Fortunately for the rest of us, the Russian campaign of misery and attrition has been met by a tenacious Ukrainian spirit. The bravery of the Ukrainian people has defied all odds.

Sometimes there is such a thing as good and evil, right and wrong. The history of the world is littered with examples. And when those moments come to pass, and we view them through the clarity of hindsight, we always struggle to understand why our leaders of yesteryear failed the side of the good and the right.

Prime Minister Trudeau: you risk the same fate. Being a politician is about more than balancing interests and negotiating compromise; it is about doing the right thing, even when the right thing is hard to fathom. Our world is at a crossroads, and what our leaders do now will be judged by our children.
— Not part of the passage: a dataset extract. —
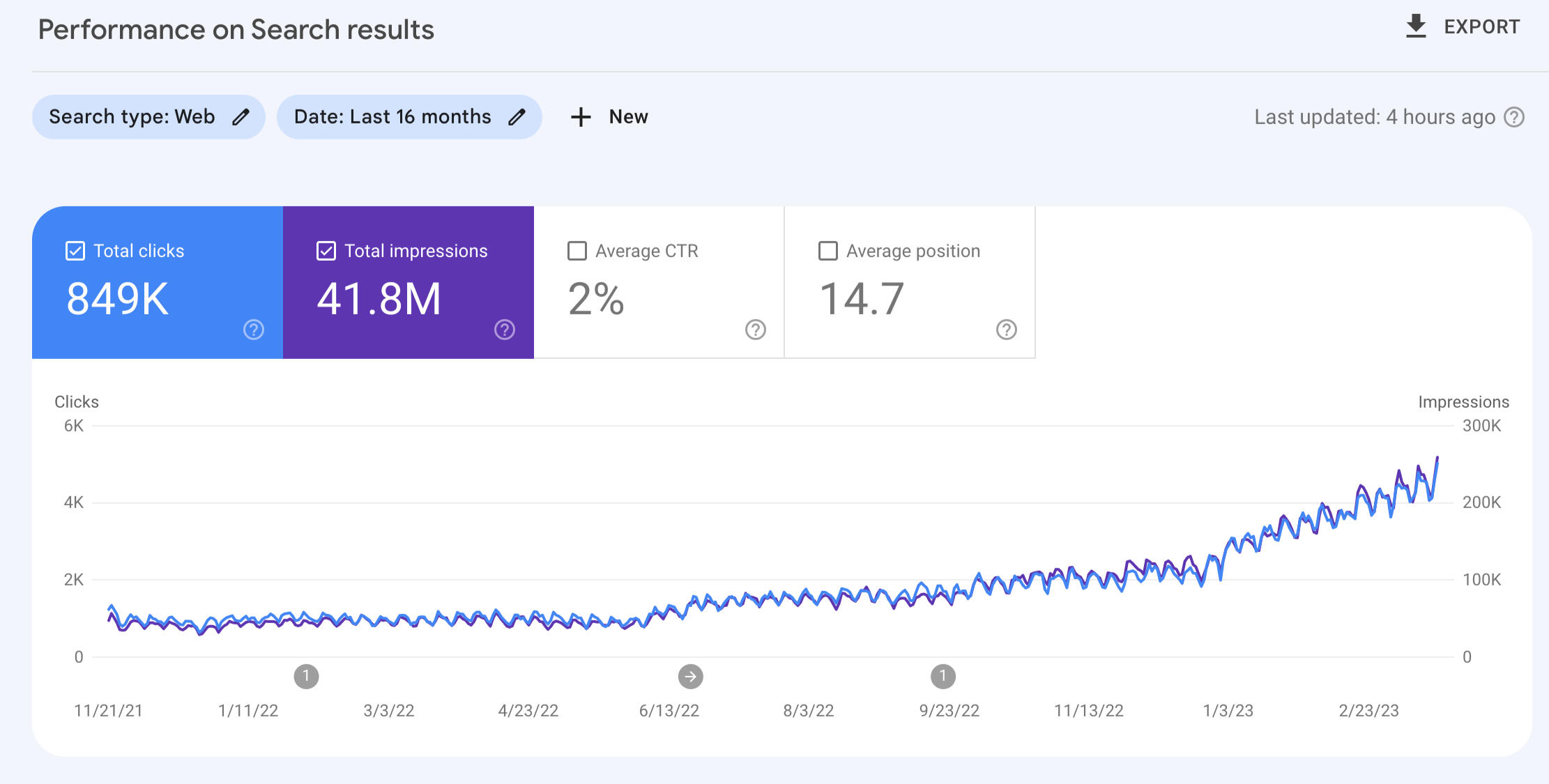Open the help tooltip on Average CTR card
The height and width of the screenshot is (784, 1549).
[755, 329]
Words and supplies, as important as they are, pale in substance to the military power NATO has at its disposal. We are literally and figuratively standing on the sidelines cheering for our friend as they fight the battle of their lifetime. Figuratively, our friend is not just Ukraine, but freedom everywhere.

We acknowledge that intervening in Ukraine could plausibly (although not necessarily) cause World War III, and we acknowledge the supreme sacrifice that would carry. At the same time, World War III may begin whether we intervene in Ukraine or not.

Intervention can take many forms. It need not be troops on the ground. We are not military analysts nor policy makers; the point is that the phrase “risking escalation” must no longer be the catchphrase our leaders use to rebuff the range of policy options on the table.

Risk aversion in the face of such cruelty is tantamount to appeasement. History shows us that standing on the sidelines while a people are destroyed is untenable. Our shared values as Canadians, and as citizens of the world demand more.